§ **DO THIS**: Please rewrite the records in the stretch from the line containing "At what coordinates" through the line containing "(x=607, y=120)", with "marker" replaced by "pin" and everything else unchanged. Leave the pictures out of your answer.

§ **DATA PROVIDED**:
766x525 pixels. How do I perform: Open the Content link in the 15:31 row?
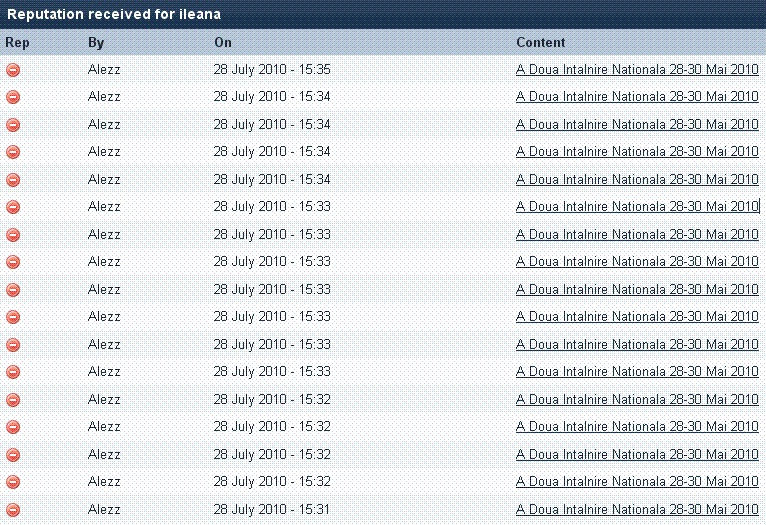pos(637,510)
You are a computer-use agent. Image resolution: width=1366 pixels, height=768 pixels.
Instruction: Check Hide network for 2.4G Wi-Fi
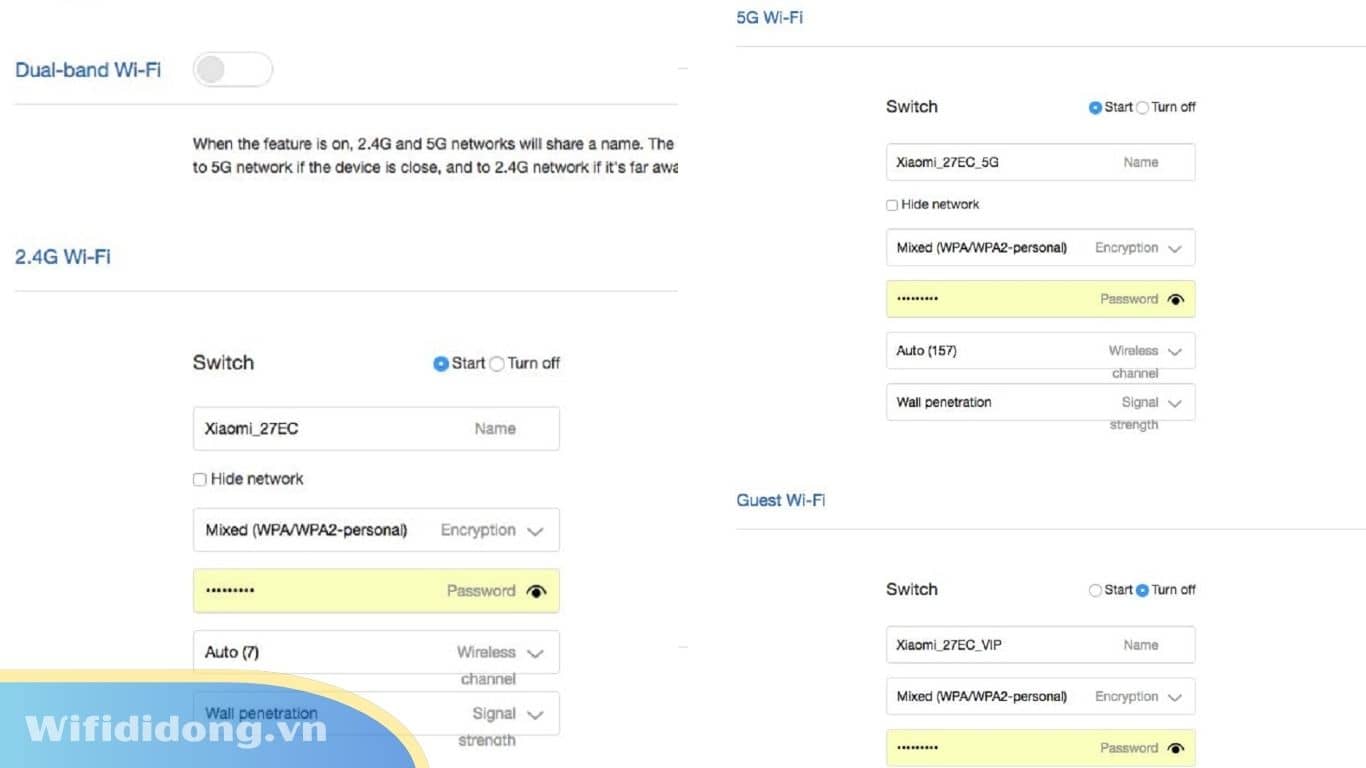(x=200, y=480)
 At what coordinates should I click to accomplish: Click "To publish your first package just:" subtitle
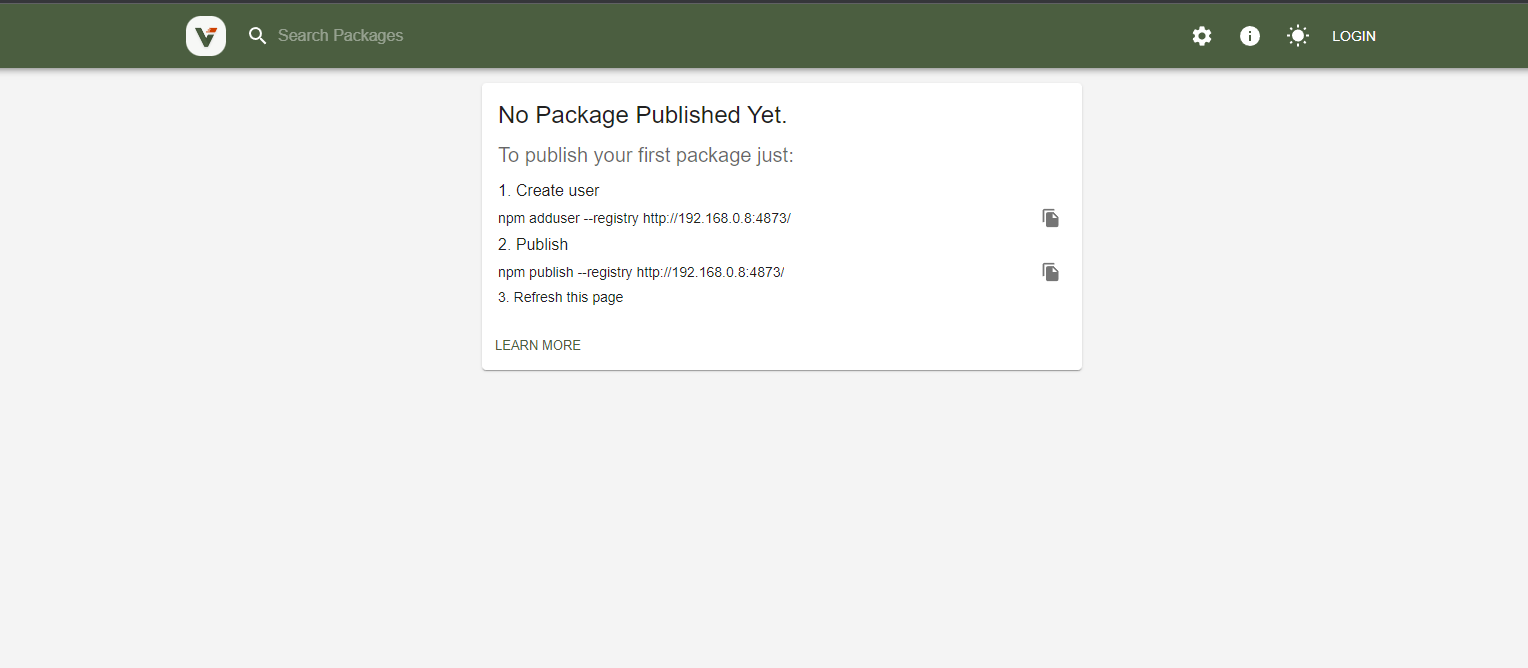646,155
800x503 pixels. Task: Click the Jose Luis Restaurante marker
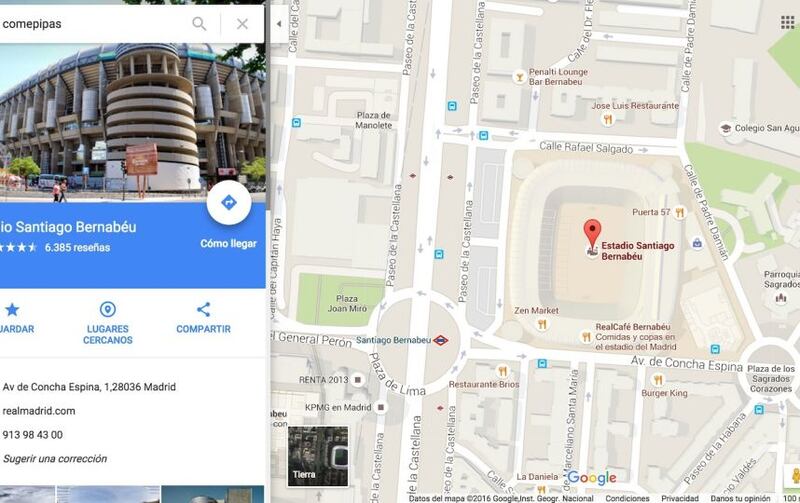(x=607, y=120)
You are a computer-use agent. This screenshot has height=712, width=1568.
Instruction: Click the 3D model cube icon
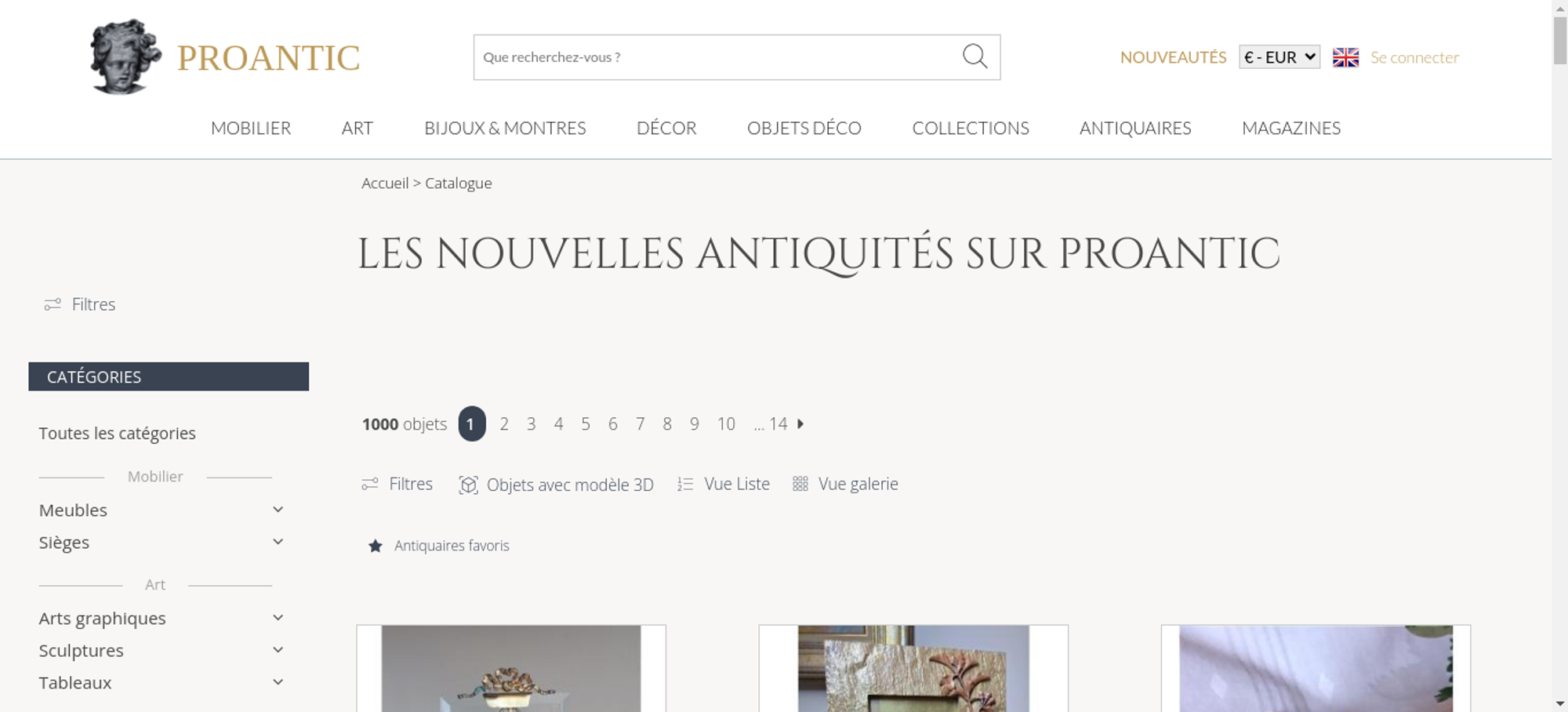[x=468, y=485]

==

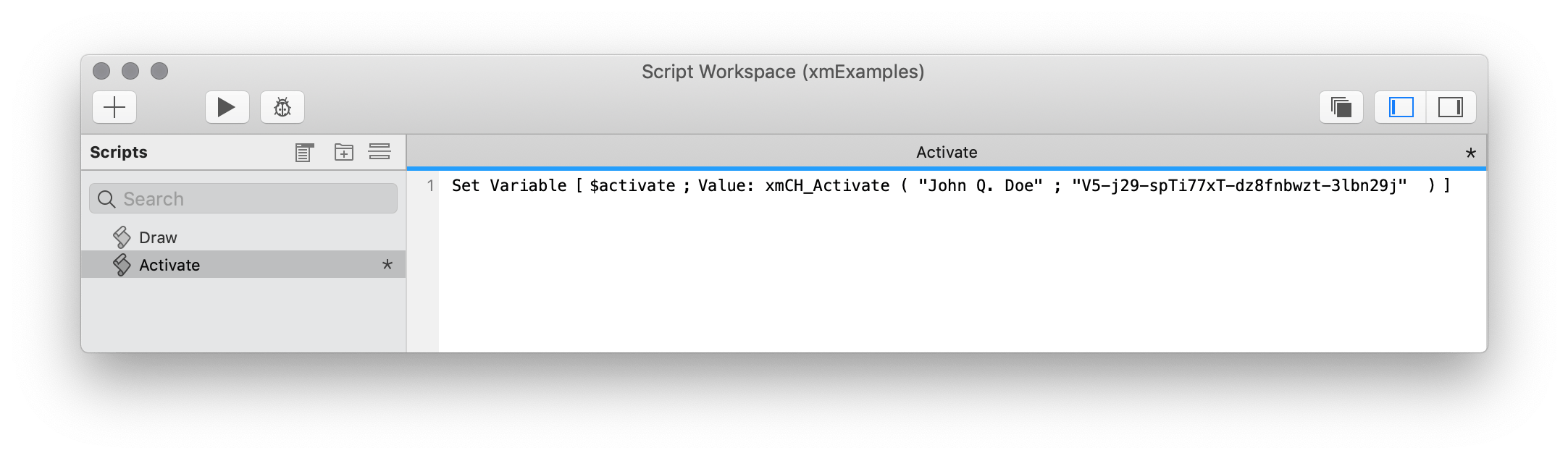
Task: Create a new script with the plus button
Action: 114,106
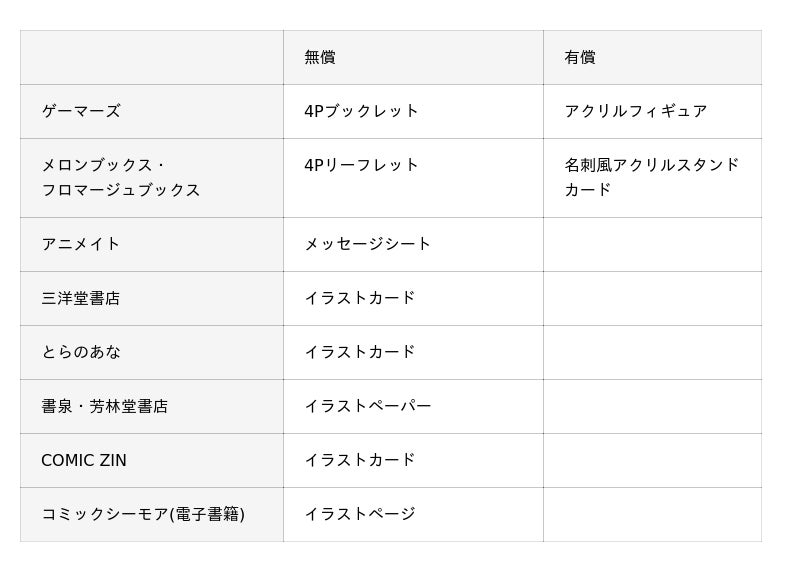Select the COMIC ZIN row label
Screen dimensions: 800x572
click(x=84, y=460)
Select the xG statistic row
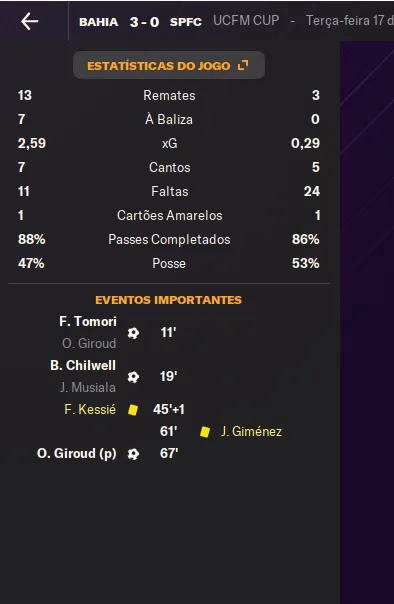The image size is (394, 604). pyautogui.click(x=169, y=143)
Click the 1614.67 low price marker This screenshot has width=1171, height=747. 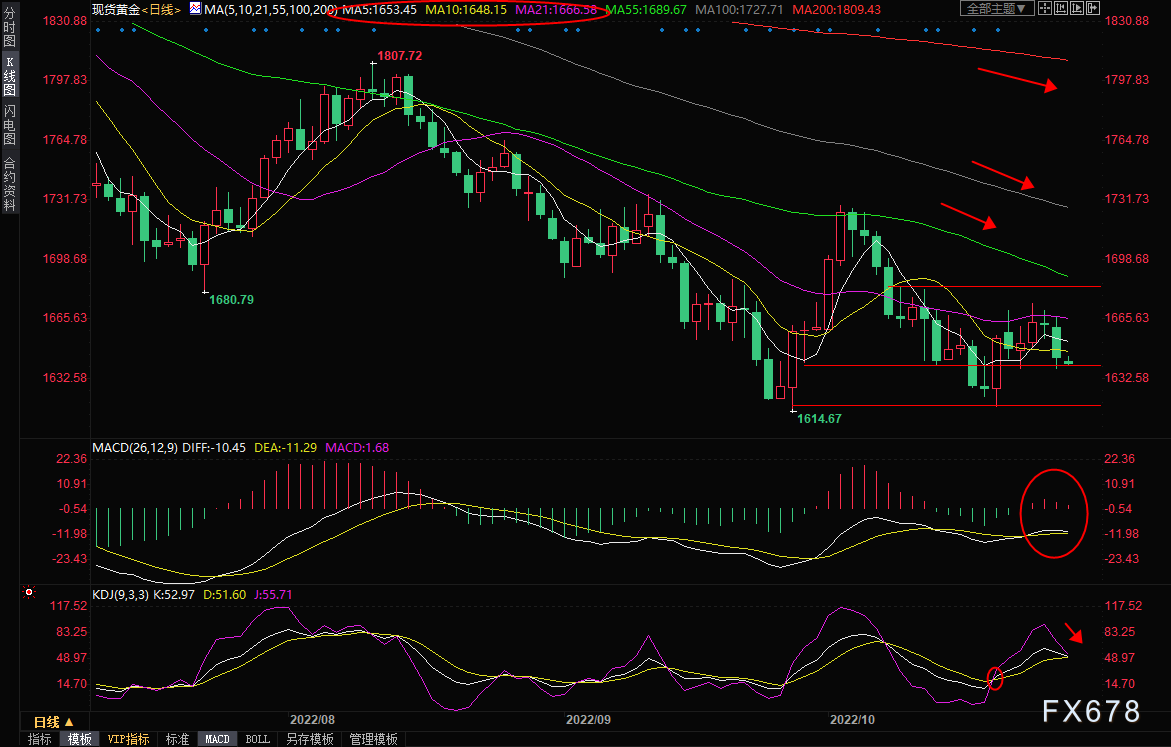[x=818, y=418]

* * *

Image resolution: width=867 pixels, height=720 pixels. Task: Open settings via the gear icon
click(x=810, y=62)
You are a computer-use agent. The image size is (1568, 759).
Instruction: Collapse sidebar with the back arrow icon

§ **OUTPUT FOR THIS TASK**:
 At what coordinates should I click to accomplish: Click "To publish your first package just:" subtitle
646,155
800x503 pixels. Task: Click the Jose Luis Restaurante pin
(x=607, y=120)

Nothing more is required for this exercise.